Budgerigar Fledgling Disease
Technically known as avian polyoma virus, budgerigar fledgling disease often kills young parakeets. Usually appearing at the age of 7 weeks, the virus can kill birds within a few hours of becoming symptomatic. If your young bird develops bruiselike marks under the skin, rush him to the avian vet. If he survives, he may not be able to fly, and his feathers may look funky or fall out. Since a surviving bird may remain a carrier, he should not come into contact with other parakeets. While there is no cure for budgerigar fledgling disease, an available vaccination is given at the age of 40 days, with a booster two weeks later. However, that's very close to the date that viral symptoms first appear.
Tumors in Parakeets
Parakeets are prone to developing tumors in various parts of the body. These growths may be benign or cancerous. Tumors most often appear on or in the wings, the ovaries or testicles, the kidneys, the skin and the adrenal glands.
You'll obviously notice a growth on the wing or skin, but internal tumors can grow for a while before you notice changes in your bird. Take your bird to the vet if you note any lumps or swellings, or if the parakeet is losing weight or limping. The latter could result from a tumor's pressure on the sciatic nerve. If the tumor is benign, your vet may or may not chose to remove it. If it is malignant, surgery is usually required. Because parakeets are so small, any significant blood loss during surgery may prove fatal in itself. Your bird's treatment is a decision you'll have to make in conjunction with your vet, based on your pet's prognosis.
Although "bacteria" is part of its name, the parakeet disease known as megabacteria appears to respond more to antifungal medications than to the antibiotics commonly prescribed to treat bacterial infections. Symptoms include:
- Fluffing up
- Weight loss
- Vomiting blood
- Dark, tarry feces
- The appearance of eating without actual food consumption
Without prompt treatment, megabacteria is quickly fatal in its acute form. In budgies afflicted with the chronic form, their condition waxes and wanes. The most effective treatment appear to amphotericin B, a fungicide/antibiotic combination.

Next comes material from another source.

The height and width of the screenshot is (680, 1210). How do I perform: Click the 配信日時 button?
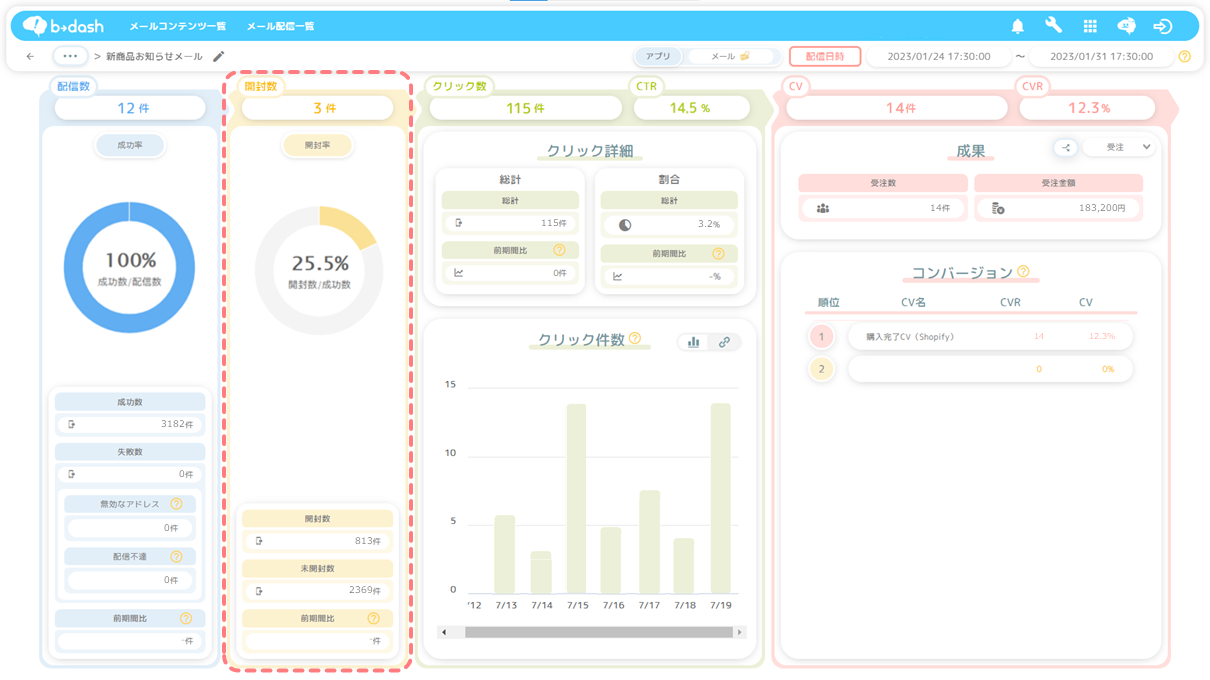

Budgies often suffer from liver problems, but many times, liver disease is completely avoidable. That's because these little birds' liver ailments are frequently related to obesity. Without weight loss and dietary changes, an overweight parakeet's liver becomes fatty, and cirrhosis may eventually develop. Your vet can diagnose liver disease via blood testing, although ideally a liver biopsy is performed. Such a surgery often isn't practical for sick or aging birds, though. When caught early, liver disease is cured with exercise and a new diet:
- Add some fresh fruits and vegetables to the daily fare.
- Give the bird sprouted seeds daily.
- Provide swings, ladders and other exercise equipment to the cage.
- House your parakeet in the largest cage possible.
- Play with the bird.
Psittacosis, a disease affecting many pet birds, is zoonotic. That means people can catch this disease from their budgies. Also known as chlamydiosis, the disease spreads via the bacteria Chlamydophila psittaci. Psittacisis affects the respiratory and gastrointestinal system, as well as the liver.
Symptoms include nasal or ocular discharge, sneezing or coughing, appetite loss, weight loss and diarrhea. Under normal circumstances, parakeet feces are partially white. Lack of white droppings, or greenish-yellow stools, are signs of possible psittacosis infection.
Fortunately, prompt diagnosis and treatment with appropriate antibiotics cures the condition. In most cases, the patient must visit the vet once weekly for an injection.
Take your parakeet to the vet at the first sign of any illness.
In people, psittacosis can result in pneumonia, as well as liver or heart disease. If you or anyone in your household becomes ill after exposure to your bird, see your doctor for an examination and diagnosis.